29/02/2012

Les Adieux à la reine : au service de sa majesté déchue

Les Adieux à la reine : 4 / 5

Marie-Antoinette d'Autriche a toujours davantage nourri l'imagination populaire que Louis XVI, et a fait l'objet de nombreuses biographies littéraires comme cinématographiques. Peut-être parce qu'elle a symbolisé encore plus que son mari une royauté auto-satisfaite en décalage, vivant dans un luxe décomplexé et provoquant : pas étonnant que la sagesse populaire l'ait alors abusivement associé à la formule "Qu'ils mangent de la brioche !". Dans sa dernière incarnation cinématographique, Sofia Coppola en avait fait un de ces personnages emblématiques de son œuvre, une beauté solitaire et mélancolique : Marie-Antoinette brossait le portrait tragique d' une jeune femme dépassée par ses responsabilités. Le projet de la réalisatrice était de dépoussiérer le drame historique et de rendre ce personnage historique plus proche du spectateur compatissant par une mise en scène résolument moderne qui avait recours à une bande-son New Wave. Le passionnant Les Adieux à la reine, nouveau film de Benoit Jacquot adapté d'un roman de Chantal Thomas couronné du prix Femina 2002, choisit une approche tout aussi moderne mais radicalement différente pour évoquer l' "Autrichienne".

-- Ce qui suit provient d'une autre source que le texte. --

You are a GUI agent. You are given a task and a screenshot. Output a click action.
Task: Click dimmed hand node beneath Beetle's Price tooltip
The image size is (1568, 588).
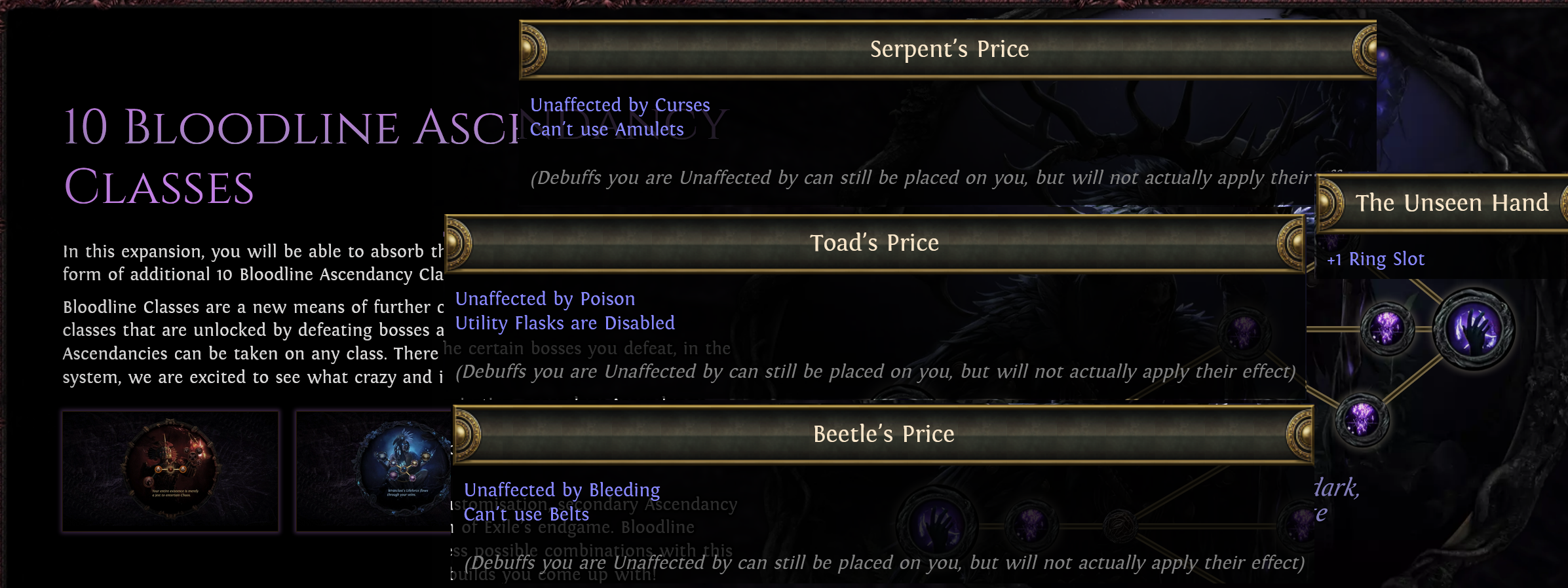[938, 525]
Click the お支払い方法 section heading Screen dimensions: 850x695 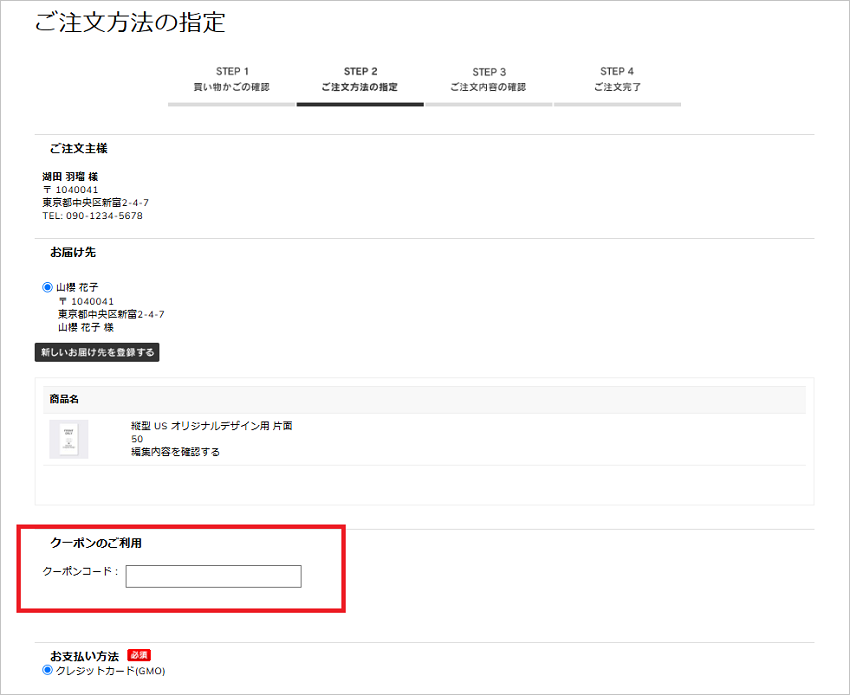(x=85, y=656)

Les Adieux à la reine nous donne à voir Versailles au lendemain de la prise de la Bastille à travers les yeux de la lectrice de la reine. Benoit Jacquot change le personnage
quinquagénaire dans le roman, pour lui faire prendre les traits de Léa Seydoux, héritière de ses jeunes héroïnes incarnées par son actrice fétiche Isild Le Besco, ou plus tôt dans sa carrière par Judith Godrèche (La désenchantée) et Virginie Ledoyen  (La fille seule). Ce choix est dicté par le récit d'apprentissage d'une servante qui idolâtre la reine et est donc prête à tout pour la servir, dans un "état d'aveuglement et de lucidité entamée qui correspond à son âge" [1]. Profitant de ce beau rôle, la jeune Léa Seydoux fait preuve d'une présence et d'une énergie plus que convaincantes, qui débordent le cadre de la sage reconstitution costumée. Loin d'un cinéma historique figé, le film est à l'image d'une Marie-Antoinette brûlant d'une passion interdite, incarnée par une Diane Kruger que l'on a rarement vue aussi bonne. L'égoïsme de la reine, présenté dans toute sa cruauté, offre un contrechamp réjouissant à l'éloge naïf de fille riche qu'était Marie-Antoinette.


Loin de la langueur triste du film de Coppola, Les Adieux à la reine est une véritable plongée dans la crise vécue par Versailles, la peur panique devant la révolution qui gronde hors de ses murs, rendue par une mise en scène dynamique : mais là où d'autres auraient fait le choix attendu d'une caméra portée et chaotique, Benoit Jacquot chorégraphie magnifiquement son film, à l'image d'une marche dans un couloir de nuit interrompue régulièrement par une série de visages de nobles inquiets, effrayés par un tumulte social qui les condamne. L'impression d’immédiateté et d'instabilité tient dans des zooms récurrents, qui refusent l'installation d'un cadre esthétisant sûr. Le film bouillonne, faisant aussi sentir les corps sous les costumes dans un récit où les désirs sont primordiaux, de la première scène où Sidonie gratte les piqures de moustiques qui la démangent et chute dans la boue à la contemplation du corps nu de la favorite de la reine. Le souffle qui traverse ce film historique n'est pas sans rappeler le formidable L'Appolonide : souvenirs de la maison close, le hasard de la présence de Noémie Lvosky et Xavier Beauvois au casting ne faisant que renforcer ce lien. Réjouissons-nous donc que Benoit Jacquot comme Bertrand Bonnello puissent illustrer par leurs deux films la vitalité d'un cinéma d'époque dans les mains de cinéastes estampillés "auteurs".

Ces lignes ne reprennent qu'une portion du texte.